Netflix’s journey from a DVD rental service to a global streaming behemoth is a testament to its adaptability and vision. Its disruptive approach has already upended the traditional TV programming model, and it’s poised to challenge the cable industry next. With a relentless focus on expanding its global footprint, Netflix is well-equipped to amplify its subscriber base.
#3. Tesla Inc.
Tesla, the vanguard of the electric vehicle (EV) revolution, has consistently dazzled the stock market over the past decade. The company’s recent financial disclosures highlight a record revenue nearing $25 billion, complemented by a substantial uptick in earnings. With the EV market forecasted to surge to a mammoth $212 billion in annual revenue by 2030, Tesla is strategically positioned to capitalize on this wave.
As a high-growth stock, market pundits believe Tesla could touch a valuation of $1 trillion in the upcoming decade, if not earlier. While the stock commands a premium, it’s widely regarded as a lucrative bet for investors with a long-term horizon.
The aspiration to double one’s money is a common financial goal, and it’s more attainable than many might believe.

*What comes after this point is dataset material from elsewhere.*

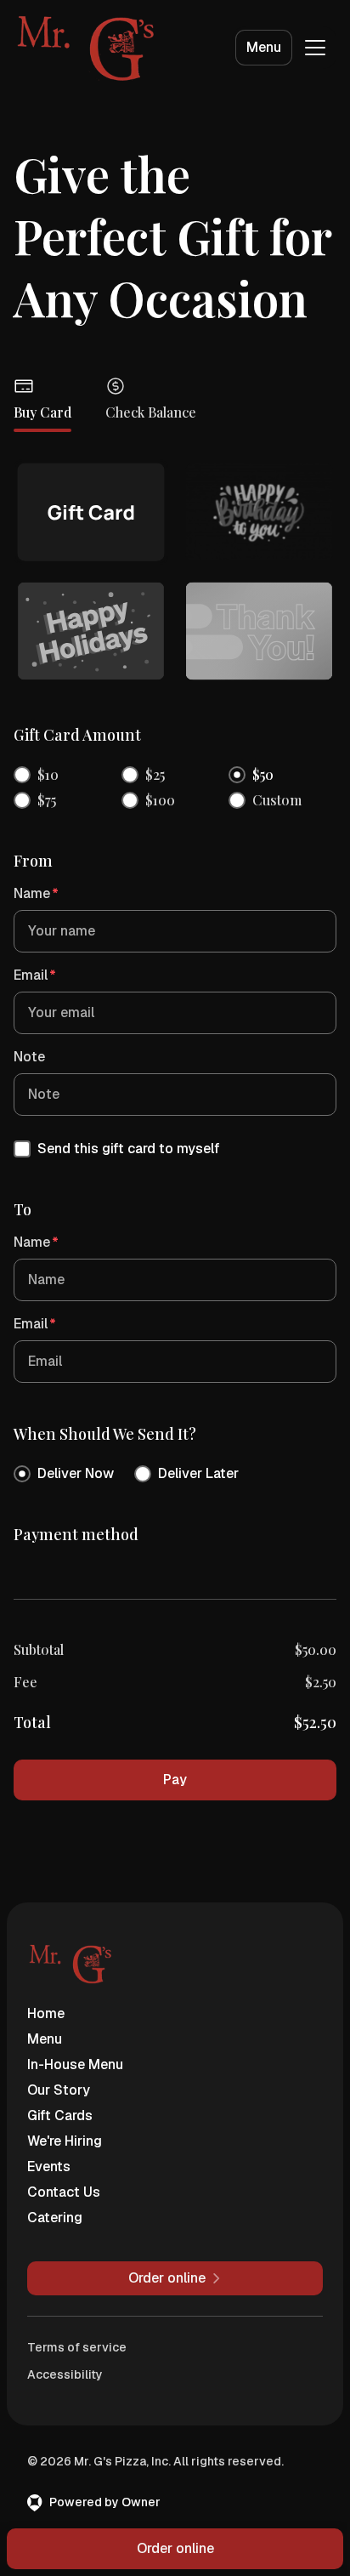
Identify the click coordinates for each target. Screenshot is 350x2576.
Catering (54, 2217)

Concepts like the Rule of 72 and compound interest serve as foundational tools to project the time frame needed to double an investment.
Yet, it’s essential to remember that real-world elements, such as inflation and taxes, can modify this timeline. By comprehending the risk and return profiles of various asset classes, investors can make more enlightened decisions.
The Rule of 72 is a handy formula designed to approximate the years needed to double your money at a specific annual rate of return. Simply divide 72 by the anticipated annual return to get an estimate. It’s a swift method to assess the potential of diverse investment avenues.
Compounding is the mechanism where you earn interest not just on the principal amount but also on the accumulated interest. By consistently reinvesting your returns, your investment grows at an accelerated rate. For instance, with a 10% average annual return, your investment can potentially double in about seven years.
Both inflation and taxes can significantly impact the real returns on your investment. While inflation diminishes your money’s purchasing power over time, taxes can substantially reduce your investment gains. To factor in these elements, you can modify the Rule of 72 as: Years to Double (Adjusted) = 72 ÷ (Annual Rate of Return – Inflation Rate – Tax Rate).
While the Rule of 72 offers a convenient way to get a ballpark figure of investment growth, it’s not as accurate as compound interest calculations. Compound interest considers the periodic compounding of interest, delivering a more detailed projection of investment growth.
To harness the full potential of compounding and the Rule of 72:
Start investing as early as possible.
Ensure regular contributions to your investment.
Always reinvest your earnings.
Choose investment avenues that strike a balance between promising returns and manageable risks.